LA CADUTA DEI CAPELLI

di G. Chicone

DOTTORE HO UNA FORTE PERDITA Dl CAPELLI !
Ogni giorno, e più volte al giorno, il dermatologo si imbatte in questa richiesta di aiuto.
Talvolta si tratta di un sintomo che accompagna una patologia nota; altre volte è il solo segno esistente e la ricerca della sua origine mette a dura prova il dermatologo, ancorchè esperto.
Ho immaginato perciò un ipotetico dialogo tra un paziente con questo tipo di problema e il suo specialista.

PERCHE' Ml CADONO I CAPELLI ?

Il capello è un elemento vivo. Nel corso della vita dell'individuo ogni follicolo è in grado di sviluppare una ventina di cicli.
Il ciclo follicolare, che dura dai 3 ai 7 anni, è suddiviso in tre periodi:
  • fase ANAGEN o di crescita attiva, ha una durata variabile da un soggetto all'altro potendo oscillare tra i 2 e i 6 anni;
  • fase CATAGEN o di regressione, dura tre settimane;
  • fase TELOGEN o di riposo, durante la quale il capello morto viene sostituito da un nuovo pelo, in fase anagen, prodotto dallo stesso follicolo. Dura 3 mesi. Quindi una caduta normale è di circa una cinquantina di capelli al giorno.

RIMARRO' CALVO ?

Nella maggior parte dei casi, la perdita dei capelli rappresenta un fenomeno del tutto naturale, tradizionalmente legato alla senescenza. Tuttavia, negli ultimi anni, la caduta dei capelli ha assunto un'importanza ed un significato decisamente superiore rispetto al passato per una maggiore sensibilità verso l'aspetto esteriore della propria persona o per il desiderio di conservare un eterna giovinezza. La capigliatura, vissuta come riflesso di salute fisica, diventa rapidamente fonte di disperazione quando si sfoltisce.

E' VERO CHE CI SONO IN GIRO PIU' CALVI RISPETTO A QUALCHE DECENNIO FA ?

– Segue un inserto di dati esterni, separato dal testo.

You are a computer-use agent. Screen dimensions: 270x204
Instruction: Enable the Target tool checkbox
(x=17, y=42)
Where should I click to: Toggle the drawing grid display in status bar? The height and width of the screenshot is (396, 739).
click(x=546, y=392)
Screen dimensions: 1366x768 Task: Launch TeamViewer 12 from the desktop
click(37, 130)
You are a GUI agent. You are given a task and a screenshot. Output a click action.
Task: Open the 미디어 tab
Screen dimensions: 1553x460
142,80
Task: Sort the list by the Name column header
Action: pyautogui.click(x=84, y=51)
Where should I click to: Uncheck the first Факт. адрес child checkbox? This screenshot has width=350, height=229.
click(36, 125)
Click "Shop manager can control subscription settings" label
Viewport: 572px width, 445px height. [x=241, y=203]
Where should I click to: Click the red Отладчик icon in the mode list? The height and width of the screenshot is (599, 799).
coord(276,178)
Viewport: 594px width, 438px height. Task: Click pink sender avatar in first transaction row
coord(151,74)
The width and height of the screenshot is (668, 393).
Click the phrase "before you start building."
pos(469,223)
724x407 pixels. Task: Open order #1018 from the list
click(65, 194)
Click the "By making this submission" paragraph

In parte è vero. Le cause dell'aumentata incidenza dell'alopecia devono essere ricercate nelle profonde modificazioni ambientali e delle abitudini di vita che si sono verificate negli ultimi anni. L'esposizione ad eventi stressanti, un'alimentazione scorretta, l'inquinamento atmosferico sono tutti elmenti che concorrono ad abbreviare il ciclo di vita del follicolo pilifero ed a provocare una precoce caduta dei capelli.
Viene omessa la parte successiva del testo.